In our childhoods we all had our favorite superheroes. We admired them, dressed like them and pretended to be them. In school we learned that the real heroes were soldiers and army veterans who protected our countries, firefighters, police officers and doctors who saved lives.
Now that we’re adults, we’ve started giving the title “Hero” to those who inspire us, achieve powerful results and are always up for challenges.
Who are these modern-day heroes? Are they sports champions who take home the awards, or political figures with their better programs to serve the public, or celebrities who perform for thousands of fans, or technology innovators who introduce new cool gadgets to the public?
While all these professions have an impact on our lives, it feels like we lose the sight of what it really means to be a hero. Real heroes might be lacking respect and recognition they deserve.
Let’s define the meaning of “Hero”:
- Someone who rises up to help another person in need despite any circumstances, position or other conditions in life.
- Someone who makes a decision to sacrifice something of one’s self to change others’ lives for good.

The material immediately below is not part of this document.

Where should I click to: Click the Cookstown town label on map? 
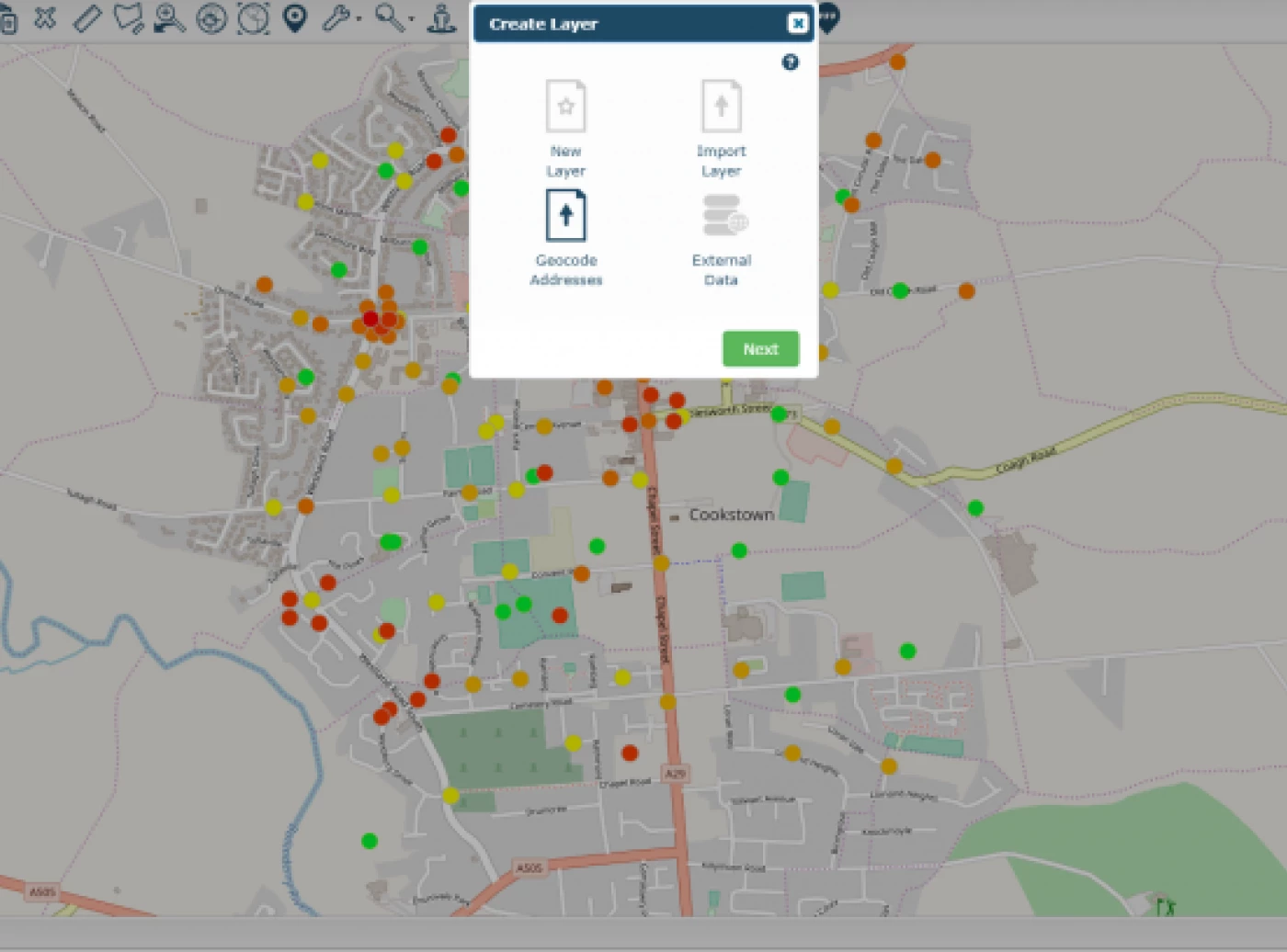click(731, 515)
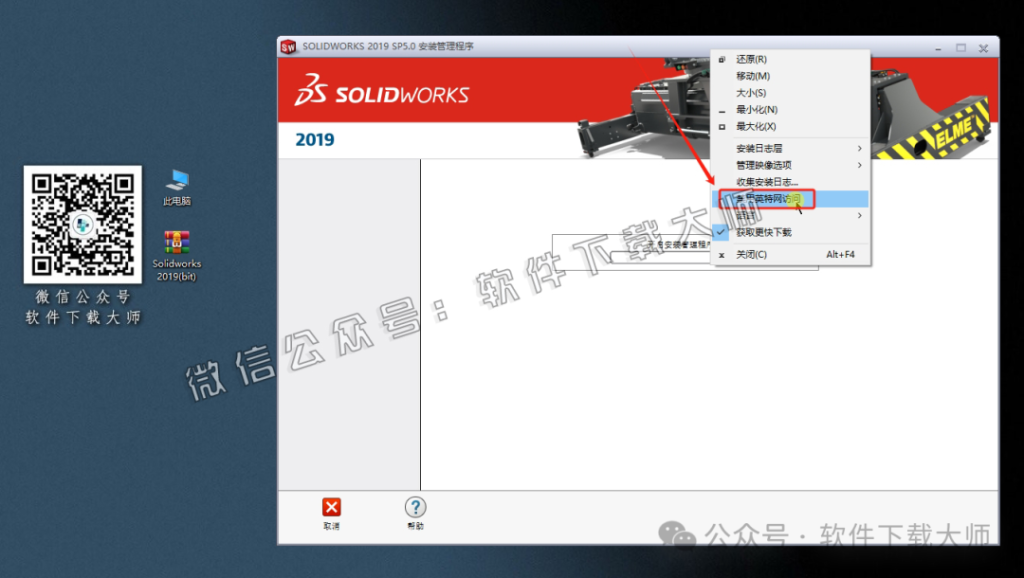1024x578 pixels.
Task: Click the Cancel (取消) red X icon
Action: click(332, 508)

- A person who doesn’t seek glory or recognition, but instead, uses whatever attention he gets to increase the impact of his actions to a higher degree.

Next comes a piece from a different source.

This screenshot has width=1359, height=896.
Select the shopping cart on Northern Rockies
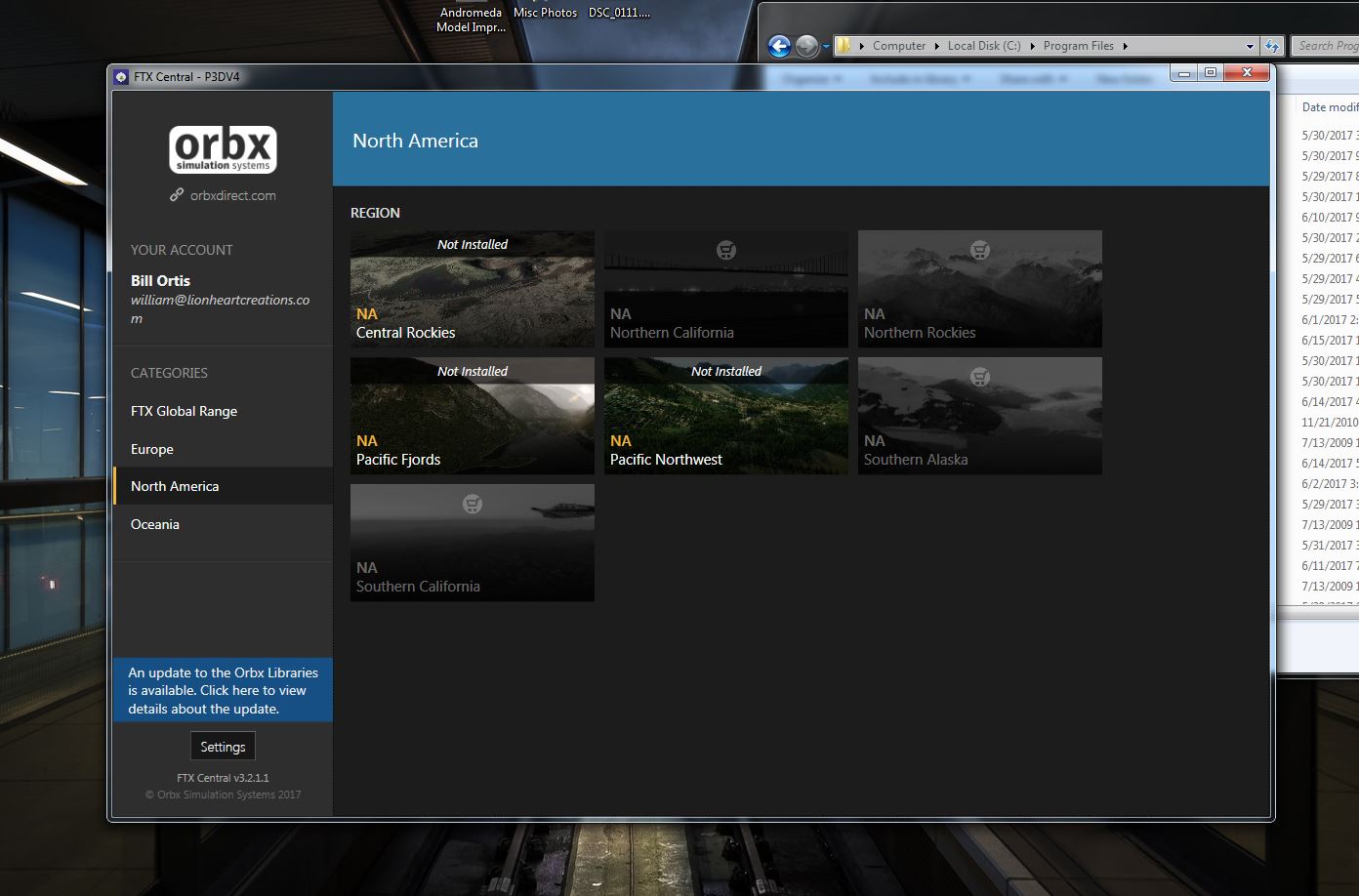click(979, 250)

- A person who contributes something beneficial to humanity as a whole or leads us to a better world.
- A Hero doesn’t expect compensation for making a difference to someone’s life.
To accomplish heroic acts we don’t need to be someone different from who we are. All we need is a willing mind and a willing heart. There are a lot of heroes out there, who achieve extraordinary feats to make a difference in the lives of others every day and all their actions go undocumented, unheard of, and unrecognised.

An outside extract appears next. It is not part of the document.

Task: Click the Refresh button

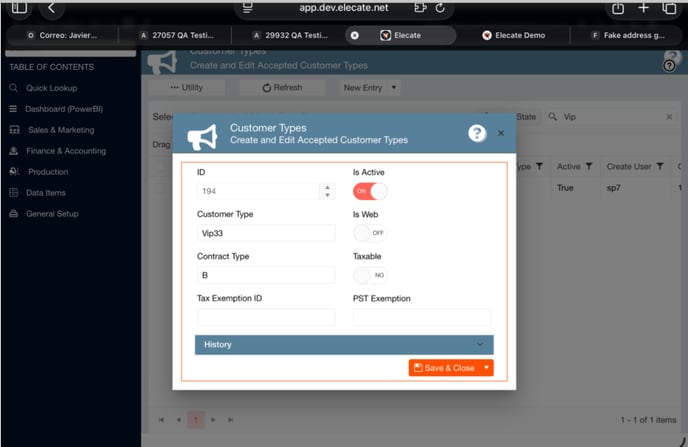Action: (x=281, y=88)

Teachers who spend their personal unpaid time to help struggling students. True friends who don’t leave when something bad happens and take the initiative to get involved to help with money and other resources. Doctors who save a life of person with no medical insurance. Volunteers who devote their time to help non-profits achieve their missions of supporting children and seniors in need or protecting nature. A person who constantly donates his hard-earned money to good causes to make a change in this world.
Even small intentions can lead to a positive outcome, change a situation that would otherwise be harmful.
Cayden Taipalus, an eight-year-old human rights champion from a tiny city in Michigan, raised money for a hot school lunch for his schoolmates who didn’t have an ability to pay for it. A group of friends got involved to raise money for the medical expenses of their friend, who suffers from Multiple Chemical Sensitivity. A couple created a non-profit organizations “Ride to Give” to help children with disabilities and raise money for their treatment. A man who organized a movement “Keep Them Warm” to provide quality winter jackets for the Homeless of Philadelphia and Wilmington because the best lesson his father taught him was to give.
Some spend their lives as heroes.
Nelson Mandela, an international symbol of dignity and tolerance, led the emancipation of South Africa from white minority rule and served as his country’s first black president.
Malala Yousafzai, a 15 year old Pakistani girl, who was shot in the head because she criticized the actions against women in her country and believed that every girl should have the opportunity to go to school. Even after her recovery she continues standing up for girls and women’s rights.
Who are your heroes? What have they done that you honor them with this title?